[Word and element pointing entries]
▼

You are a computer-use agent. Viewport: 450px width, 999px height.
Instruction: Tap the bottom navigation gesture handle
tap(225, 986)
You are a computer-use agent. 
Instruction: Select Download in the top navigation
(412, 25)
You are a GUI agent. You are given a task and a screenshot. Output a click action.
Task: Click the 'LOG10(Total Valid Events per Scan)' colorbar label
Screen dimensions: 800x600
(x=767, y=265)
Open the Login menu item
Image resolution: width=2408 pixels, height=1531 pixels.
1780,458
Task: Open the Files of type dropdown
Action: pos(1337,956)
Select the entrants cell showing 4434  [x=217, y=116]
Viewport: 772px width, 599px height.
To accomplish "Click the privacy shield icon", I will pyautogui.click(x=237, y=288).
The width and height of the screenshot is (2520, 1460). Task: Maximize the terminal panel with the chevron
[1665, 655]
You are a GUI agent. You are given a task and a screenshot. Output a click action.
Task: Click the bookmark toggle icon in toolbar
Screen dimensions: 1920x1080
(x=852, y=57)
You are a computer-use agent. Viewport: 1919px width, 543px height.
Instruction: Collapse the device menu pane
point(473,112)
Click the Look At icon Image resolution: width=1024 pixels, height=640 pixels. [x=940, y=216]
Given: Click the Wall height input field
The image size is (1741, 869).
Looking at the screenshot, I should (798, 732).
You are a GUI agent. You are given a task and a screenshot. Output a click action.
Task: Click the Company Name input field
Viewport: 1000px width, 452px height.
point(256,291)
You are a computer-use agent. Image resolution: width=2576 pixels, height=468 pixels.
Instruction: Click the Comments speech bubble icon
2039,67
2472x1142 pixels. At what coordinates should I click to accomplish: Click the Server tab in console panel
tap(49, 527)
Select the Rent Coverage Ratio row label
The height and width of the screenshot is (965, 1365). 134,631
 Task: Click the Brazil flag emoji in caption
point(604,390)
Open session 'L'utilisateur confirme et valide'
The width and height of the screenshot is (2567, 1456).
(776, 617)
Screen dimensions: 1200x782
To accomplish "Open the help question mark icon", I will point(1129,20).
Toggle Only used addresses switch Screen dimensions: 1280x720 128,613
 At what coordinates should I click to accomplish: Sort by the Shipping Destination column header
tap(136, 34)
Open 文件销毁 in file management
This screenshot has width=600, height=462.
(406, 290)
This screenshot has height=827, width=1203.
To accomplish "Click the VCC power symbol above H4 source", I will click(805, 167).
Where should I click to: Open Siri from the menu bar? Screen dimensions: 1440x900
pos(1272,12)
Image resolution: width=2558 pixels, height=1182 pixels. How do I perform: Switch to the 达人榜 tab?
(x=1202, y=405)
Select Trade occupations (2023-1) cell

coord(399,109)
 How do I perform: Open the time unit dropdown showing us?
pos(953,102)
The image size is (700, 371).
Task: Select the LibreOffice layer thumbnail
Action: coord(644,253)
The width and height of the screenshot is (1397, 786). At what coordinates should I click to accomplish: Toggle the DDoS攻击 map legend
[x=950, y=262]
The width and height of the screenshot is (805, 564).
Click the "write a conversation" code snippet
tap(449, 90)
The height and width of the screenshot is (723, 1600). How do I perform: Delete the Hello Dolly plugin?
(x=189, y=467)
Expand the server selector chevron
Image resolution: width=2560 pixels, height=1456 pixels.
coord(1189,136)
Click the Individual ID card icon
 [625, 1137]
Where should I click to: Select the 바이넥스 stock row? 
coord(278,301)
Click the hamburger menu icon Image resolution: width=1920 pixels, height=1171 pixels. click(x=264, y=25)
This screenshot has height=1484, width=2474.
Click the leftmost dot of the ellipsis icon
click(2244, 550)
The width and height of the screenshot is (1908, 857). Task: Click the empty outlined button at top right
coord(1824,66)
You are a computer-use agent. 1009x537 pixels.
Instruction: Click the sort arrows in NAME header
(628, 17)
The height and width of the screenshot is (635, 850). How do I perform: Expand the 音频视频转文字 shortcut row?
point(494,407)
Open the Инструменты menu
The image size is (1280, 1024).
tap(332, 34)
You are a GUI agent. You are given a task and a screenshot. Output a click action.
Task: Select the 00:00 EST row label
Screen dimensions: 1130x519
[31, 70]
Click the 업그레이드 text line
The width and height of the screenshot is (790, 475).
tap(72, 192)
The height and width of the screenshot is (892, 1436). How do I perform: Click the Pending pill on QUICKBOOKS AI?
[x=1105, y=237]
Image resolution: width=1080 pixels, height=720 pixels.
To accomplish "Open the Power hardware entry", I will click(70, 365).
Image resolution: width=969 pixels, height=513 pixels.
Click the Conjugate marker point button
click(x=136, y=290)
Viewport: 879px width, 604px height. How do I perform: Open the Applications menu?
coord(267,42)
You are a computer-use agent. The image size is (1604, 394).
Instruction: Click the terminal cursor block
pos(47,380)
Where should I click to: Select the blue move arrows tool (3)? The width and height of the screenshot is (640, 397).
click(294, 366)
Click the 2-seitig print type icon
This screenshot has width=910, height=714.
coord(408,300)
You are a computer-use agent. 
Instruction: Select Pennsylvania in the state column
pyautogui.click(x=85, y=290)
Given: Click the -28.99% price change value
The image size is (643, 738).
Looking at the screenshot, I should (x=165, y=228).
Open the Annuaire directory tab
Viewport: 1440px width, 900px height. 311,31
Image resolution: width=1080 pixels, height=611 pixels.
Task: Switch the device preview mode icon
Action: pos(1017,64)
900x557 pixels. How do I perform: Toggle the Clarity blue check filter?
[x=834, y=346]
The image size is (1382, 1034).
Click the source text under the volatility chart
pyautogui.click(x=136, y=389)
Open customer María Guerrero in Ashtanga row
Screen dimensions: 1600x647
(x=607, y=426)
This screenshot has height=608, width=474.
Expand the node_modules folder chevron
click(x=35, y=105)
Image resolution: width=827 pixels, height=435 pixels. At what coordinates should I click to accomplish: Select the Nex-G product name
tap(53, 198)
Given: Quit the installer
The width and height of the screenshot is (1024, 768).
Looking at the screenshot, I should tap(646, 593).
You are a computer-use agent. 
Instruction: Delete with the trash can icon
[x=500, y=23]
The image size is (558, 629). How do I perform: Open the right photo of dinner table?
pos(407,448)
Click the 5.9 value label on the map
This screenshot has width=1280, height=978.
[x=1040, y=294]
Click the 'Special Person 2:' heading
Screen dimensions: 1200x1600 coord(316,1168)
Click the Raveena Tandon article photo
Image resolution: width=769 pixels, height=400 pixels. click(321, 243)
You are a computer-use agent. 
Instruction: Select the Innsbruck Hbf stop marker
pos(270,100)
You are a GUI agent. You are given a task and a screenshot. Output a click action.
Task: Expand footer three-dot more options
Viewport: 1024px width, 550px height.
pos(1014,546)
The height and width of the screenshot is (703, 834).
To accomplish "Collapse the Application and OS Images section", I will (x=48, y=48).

▲

**What is needed**
Write out these lines exactly as they appear.

**Final answer**
You are a computer-use agent. Viewport: 450px width, 999px height.
Instruction: Tap the bottom navigation gesture handle
tap(225, 986)
You are a computer-use agent. 
Instruction: Select Download in the top navigation
(412, 25)
You are a GUI agent. You are given a task and a screenshot. Output a click action.
Task: Click the 'LOG10(Total Valid Events per Scan)' colorbar label
Screen dimensions: 800x600
(x=767, y=265)
Open the Login menu item
Image resolution: width=2408 pixels, height=1531 pixels.
1780,458
Task: Open the Files of type dropdown
Action: pos(1337,956)
Select the entrants cell showing 4434  [x=217, y=116]
Viewport: 772px width, 599px height.
To accomplish "Click the privacy shield icon", I will pyautogui.click(x=237, y=288).
The width and height of the screenshot is (2520, 1460). Task: Maximize the terminal panel with the chevron
[1665, 655]
You are a GUI agent. You are given a task and a screenshot. Output a click action.
Task: Click the bookmark toggle icon in toolbar
Screen dimensions: 1920x1080
(x=852, y=57)
You are a computer-use agent. Viewport: 1919px width, 543px height.
Instruction: Collapse the device menu pane
point(473,112)
Click the Look At icon Image resolution: width=1024 pixels, height=640 pixels. [x=940, y=216]
Given: Click the Wall height input field
The image size is (1741, 869).
Looking at the screenshot, I should (798, 732).
You are a GUI agent. You are given a task and a screenshot. Output a click action.
Task: Click the Company Name input field
Viewport: 1000px width, 452px height.
point(256,291)
You are a computer-use agent. Image resolution: width=2576 pixels, height=468 pixels.
Instruction: Click the Comments speech bubble icon
2039,67
2472x1142 pixels. At what coordinates should I click to accomplish: Click the Server tab in console panel
tap(49, 527)
Select the Rent Coverage Ratio row label
The height and width of the screenshot is (965, 1365). 134,631
 Task: Click the Brazil flag emoji in caption
point(604,390)
Open session 'L'utilisateur confirme et valide'
The width and height of the screenshot is (2567, 1456).
(776, 617)
Screen dimensions: 1200x782
To accomplish "Open the help question mark icon", I will point(1129,20).
Toggle Only used addresses switch Screen dimensions: 1280x720 128,613
 At what coordinates should I click to accomplish: Sort by the Shipping Destination column header
tap(136, 34)
Open 文件销毁 in file management
This screenshot has width=600, height=462.
(406, 290)
This screenshot has height=827, width=1203.
To accomplish "Click the VCC power symbol above H4 source", I will click(805, 167).
Where should I click to: Open Siri from the menu bar? Screen dimensions: 1440x900
pos(1272,12)
Image resolution: width=2558 pixels, height=1182 pixels. How do I perform: Switch to the 达人榜 tab?
(x=1202, y=405)
Select Trade occupations (2023-1) cell

coord(399,109)
 How do I perform: Open the time unit dropdown showing us?
pos(953,102)
The image size is (700, 371).
Task: Select the LibreOffice layer thumbnail
Action: coord(644,253)
The width and height of the screenshot is (1397, 786). At what coordinates should I click to accomplish: Toggle the DDoS攻击 map legend
[x=950, y=262]
The width and height of the screenshot is (805, 564).
Click the "write a conversation" code snippet
tap(449, 90)
The height and width of the screenshot is (723, 1600). How do I perform: Delete the Hello Dolly plugin?
(x=189, y=467)
Expand the server selector chevron
Image resolution: width=2560 pixels, height=1456 pixels.
coord(1189,136)
Click the Individual ID card icon
 [625, 1137]
Where should I click to: Select the 바이넥스 stock row? 
coord(278,301)
Click the hamburger menu icon Image resolution: width=1920 pixels, height=1171 pixels. click(x=264, y=25)
This screenshot has height=1484, width=2474.
Click the leftmost dot of the ellipsis icon
click(2244, 550)
The width and height of the screenshot is (1908, 857). Task: Click the empty outlined button at top right
coord(1824,66)
You are a computer-use agent. 1009x537 pixels.
Instruction: Click the sort arrows in NAME header
(628, 17)
The height and width of the screenshot is (635, 850). How do I perform: Expand the 音频视频转文字 shortcut row?
point(494,407)
Open the Инструменты menu
The image size is (1280, 1024).
tap(332, 34)
You are a GUI agent. You are given a task and a screenshot. Output a click action.
Task: Select the 00:00 EST row label
Screen dimensions: 1130x519
[31, 70]
Click the 업그레이드 text line
The width and height of the screenshot is (790, 475).
tap(72, 192)
The height and width of the screenshot is (892, 1436). How do I perform: Click the Pending pill on QUICKBOOKS AI?
[x=1105, y=237]
Image resolution: width=1080 pixels, height=720 pixels.
To accomplish "Open the Power hardware entry", I will click(70, 365).
Image resolution: width=969 pixels, height=513 pixels.
Click the Conjugate marker point button
click(x=136, y=290)
Viewport: 879px width, 604px height. How do I perform: Open the Applications menu?
coord(267,42)
You are a computer-use agent. The image size is (1604, 394).
Instruction: Click the terminal cursor block
pos(47,380)
Where should I click to: Select the blue move arrows tool (3)? The width and height of the screenshot is (640, 397).
click(294, 366)
Click the 2-seitig print type icon
This screenshot has width=910, height=714.
coord(408,300)
You are a computer-use agent. 
Instruction: Select Pennsylvania in the state column
pyautogui.click(x=85, y=290)
Given: Click the -28.99% price change value
The image size is (643, 738).
Looking at the screenshot, I should (x=165, y=228).
Open the Annuaire directory tab
Viewport: 1440px width, 900px height. 311,31
Image resolution: width=1080 pixels, height=611 pixels.
Task: Switch the device preview mode icon
Action: pos(1017,64)
900x557 pixels. How do I perform: Toggle the Clarity blue check filter?
[x=834, y=346]
The image size is (1382, 1034).
Click the source text under the volatility chart
pyautogui.click(x=136, y=389)
Open customer María Guerrero in Ashtanga row
Screen dimensions: 1600x647
(x=607, y=426)
This screenshot has height=608, width=474.
Expand the node_modules folder chevron
click(x=35, y=105)
Image resolution: width=827 pixels, height=435 pixels. At what coordinates should I click to accomplish: Select the Nex-G product name
tap(53, 198)
Given: Quit the installer
The width and height of the screenshot is (1024, 768).
Looking at the screenshot, I should tap(646, 593).
You are a computer-use agent. 
Instruction: Delete with the trash can icon
[x=500, y=23]
The image size is (558, 629). How do I perform: Open the right photo of dinner table?
pos(407,448)
Click the 5.9 value label on the map
This screenshot has width=1280, height=978.
[x=1040, y=294]
Click the 'Special Person 2:' heading
Screen dimensions: 1200x1600 coord(316,1168)
Click the Raveena Tandon article photo
Image resolution: width=769 pixels, height=400 pixels. click(321, 243)
You are a computer-use agent. 
Instruction: Select the Innsbruck Hbf stop marker
pos(270,100)
You are a GUI agent. You are given a task and a screenshot. Output a click action.
Task: Expand footer three-dot more options
Viewport: 1024px width, 550px height.
pos(1014,546)
The height and width of the screenshot is (703, 834).
To accomplish "Collapse the Application and OS Images section", I will (x=48, y=48).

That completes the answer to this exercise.